II. And now, secondly, as this is rare praise, so likewise IT IS PERPETUAL PRAISE. You may say of Christ 'whenever' you look at him, "Yes, he is altogether lovely." He always was so. As God over all, he is blessed for ever, Amen. When in addition to his godhead, he assumed our mortal clay, was he not incomparably lovely then? The babe in Bethlehem was the most beautiful sight that ever the world beheld. No fairer flower ever bloomed in the garden of creation than the mind of that youth of Nazareth gradually unfolding, as he "grew, and waxed strong in spirit, filled with wisdom: and the grace of God was upon him." All the while he lived on earth, what moral perfections, what noble qualities, what spiritual charms were about his sacred person! His life among men is a succession of charming pictures. 

And he was lovely in his 'bitter passion', when as the thick darkness overshadowed his soul he prayed, in an agony of desire, "Not my will, but yours, be done." The bloody sweat did not disfigure, but adorn him. And oh, was he not lovely when he died? Without resentment he interceded for his murderers. His patience, his self-possession, his piety, as "the faithful martyr," have fixed as the meridian of time the hour when he said, "It is finished," and " bowed his head," and "cried with a loud voice, Father, into your hands I commend my spirit." He is lovely in his resurrection from the dead; beyond description lovely. Not a word of accusation did he utter against his cruel persecutors, though he had risen clothed with all power in heaven and in earth. With such tender sympathy did he make himself known to his sorrowing disciples, that despite the waywardness of their unbelief their hearts' instinct told them it was "the same Jesus." He is altogether lovely. 

He will be lovely when he comes with solemn pomp, and sound of trumpet, and escort of mighty angels, and brings all his saints who have departed with him, and calls up those that are alive and remain on the earth until his advent, to meet him in the air. Oh, how lovely he will appear to the two throngs who will presently join in one company! How admirable will his appearance be! How eyes, ears, hearts and voices will greet him! With what unanimity the host redeemed by blood will account their highest acclamations as a trivial tribute to his honor and glory! "He is altogether lovely." Yes, and he shall be lovely forever and ever when your eyes and mine shall eternally find their heaven in beholding him. "Jesus Christ, the same yesterday, today, and forever," is always worthy of this word of praise- "altogether lovely." 

Let us retrace our steps for a minute. The more we study the four gospels, the more charmed we are with the gospel; for as a modern author has well said, "The gospels, like the gospel, are most divine because they are most human." As followers of Jesus, put yourselves with those men who accompanied with him all the time that he went in and out among them; and you shall find him lovely in all conditions. Lovely when he talks to a leper, and touches and heals him; lovely by the bedside when he takes the fever-stricken patient by the hand and heals her; lovely by the wayside, when he greets the blind beggar, puts his finger on his eyes and bids him see; lovely when he stands on the sinking vessel and rebukes the waves; lovely when he meets the bier and rekindles the life that had expired; lovely when he visits the mourners, goes with the sisters of Bethany to the new-made grave, and weeps, and groans, and- majestically lovely- bids the dead come forth. Lovely is he when he rides through the streets of Jerusalem upon a colt, the foal of an donkey. Oh, had we been there, we would have plucked the palm branches, and we would have taken off our garments to strew the way. Hosanna, lovely Prince of Peace!
= = = = =
# [Questions to answer]
1: Translate this sentence from the sermon passage into Spanish: "His life among men is a succession of charming pictures."
2: Extract the part of the sermon passage from "II. And now, secondly, as" to "of charming pictures.", keeping every word unchanged.
The stored entries after this point have no connection to the sermon passage.

Stored items:
= = = = =
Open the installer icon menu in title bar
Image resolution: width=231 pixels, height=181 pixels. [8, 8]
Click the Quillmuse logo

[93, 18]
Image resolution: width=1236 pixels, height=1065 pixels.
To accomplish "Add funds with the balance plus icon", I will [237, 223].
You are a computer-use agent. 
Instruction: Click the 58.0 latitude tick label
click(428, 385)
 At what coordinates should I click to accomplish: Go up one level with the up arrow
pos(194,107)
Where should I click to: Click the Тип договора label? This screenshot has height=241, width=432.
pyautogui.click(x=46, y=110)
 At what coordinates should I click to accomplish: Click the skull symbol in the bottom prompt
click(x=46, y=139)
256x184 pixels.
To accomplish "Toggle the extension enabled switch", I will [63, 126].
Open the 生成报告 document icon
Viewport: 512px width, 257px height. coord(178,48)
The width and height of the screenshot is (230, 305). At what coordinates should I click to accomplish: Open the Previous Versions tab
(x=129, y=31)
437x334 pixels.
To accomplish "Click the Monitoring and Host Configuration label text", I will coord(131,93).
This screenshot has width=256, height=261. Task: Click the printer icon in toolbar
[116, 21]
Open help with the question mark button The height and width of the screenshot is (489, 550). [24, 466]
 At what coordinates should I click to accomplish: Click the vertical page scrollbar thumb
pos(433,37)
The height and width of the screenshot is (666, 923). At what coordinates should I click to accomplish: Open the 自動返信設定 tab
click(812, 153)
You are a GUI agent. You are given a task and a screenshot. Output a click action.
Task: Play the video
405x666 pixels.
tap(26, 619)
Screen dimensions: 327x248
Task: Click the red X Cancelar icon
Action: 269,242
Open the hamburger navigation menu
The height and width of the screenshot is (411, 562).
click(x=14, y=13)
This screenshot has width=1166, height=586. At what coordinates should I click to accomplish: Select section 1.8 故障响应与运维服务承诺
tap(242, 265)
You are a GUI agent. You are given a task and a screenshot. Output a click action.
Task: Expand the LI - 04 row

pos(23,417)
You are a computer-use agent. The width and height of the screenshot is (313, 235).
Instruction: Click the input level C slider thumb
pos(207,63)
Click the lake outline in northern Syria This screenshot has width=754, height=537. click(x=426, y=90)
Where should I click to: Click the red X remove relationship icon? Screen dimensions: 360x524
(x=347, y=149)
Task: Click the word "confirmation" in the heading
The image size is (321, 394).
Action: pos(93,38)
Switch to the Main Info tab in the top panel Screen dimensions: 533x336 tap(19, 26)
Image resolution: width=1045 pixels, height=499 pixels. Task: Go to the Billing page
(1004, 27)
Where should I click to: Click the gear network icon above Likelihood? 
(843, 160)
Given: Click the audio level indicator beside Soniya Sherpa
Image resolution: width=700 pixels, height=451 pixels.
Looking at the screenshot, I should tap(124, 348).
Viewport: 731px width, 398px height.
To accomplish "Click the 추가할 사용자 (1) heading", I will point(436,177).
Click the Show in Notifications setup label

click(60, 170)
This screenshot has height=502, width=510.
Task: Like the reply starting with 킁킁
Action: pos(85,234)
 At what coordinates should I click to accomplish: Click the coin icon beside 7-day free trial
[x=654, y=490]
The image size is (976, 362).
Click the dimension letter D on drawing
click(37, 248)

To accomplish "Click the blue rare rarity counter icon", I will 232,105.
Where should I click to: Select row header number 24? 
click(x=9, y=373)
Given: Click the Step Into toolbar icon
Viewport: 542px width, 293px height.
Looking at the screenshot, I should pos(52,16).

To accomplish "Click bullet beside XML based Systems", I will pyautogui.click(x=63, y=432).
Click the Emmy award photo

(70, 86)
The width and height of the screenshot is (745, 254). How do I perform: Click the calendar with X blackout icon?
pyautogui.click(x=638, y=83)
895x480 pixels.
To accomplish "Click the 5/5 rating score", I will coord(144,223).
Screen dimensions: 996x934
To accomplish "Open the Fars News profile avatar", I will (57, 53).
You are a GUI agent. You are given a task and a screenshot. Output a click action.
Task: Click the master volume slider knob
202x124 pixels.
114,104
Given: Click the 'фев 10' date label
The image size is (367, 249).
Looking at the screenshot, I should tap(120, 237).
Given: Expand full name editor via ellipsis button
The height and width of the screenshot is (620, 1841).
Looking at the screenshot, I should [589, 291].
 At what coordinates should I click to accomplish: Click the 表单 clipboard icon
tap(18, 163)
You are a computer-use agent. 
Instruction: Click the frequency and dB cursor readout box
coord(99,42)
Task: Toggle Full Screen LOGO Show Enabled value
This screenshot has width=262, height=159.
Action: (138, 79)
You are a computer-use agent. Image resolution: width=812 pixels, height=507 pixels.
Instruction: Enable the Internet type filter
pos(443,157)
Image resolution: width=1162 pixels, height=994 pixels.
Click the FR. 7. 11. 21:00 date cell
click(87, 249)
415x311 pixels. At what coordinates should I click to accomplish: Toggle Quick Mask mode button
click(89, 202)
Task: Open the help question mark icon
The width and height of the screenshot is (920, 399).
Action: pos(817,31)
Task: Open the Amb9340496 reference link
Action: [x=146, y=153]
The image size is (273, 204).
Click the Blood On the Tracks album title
= = = = =
# [Responses by task]
1: Su vida entre los hombres es una sucesión de cuadros encantadores.

2:
II. And now, secondly, as this is rare praise, so likewise IT IS PERPETUAL PRAISE. You may say of Christ 'whenever' you look at him, "Yes, he is altogether lovely." He always was so. As God over all, he is blessed for ever, Amen. When in addition to his godhead, he assumed our mortal clay, was he not incomparably lovely then? The babe in Bethlehem was the most beautiful sight that ever the world beheld. No fairer flower ever bloomed in the garden of creation than the mind of that youth of Nazareth gradually unfolding, as he "grew, and waxed strong in spirit, filled with wisdom: and the grace of God was upon him." All the while he lived on earth, what moral perfections, what noble qualities, what spiritual charms were about his sacred person! His life among men is a succession of charming pictures.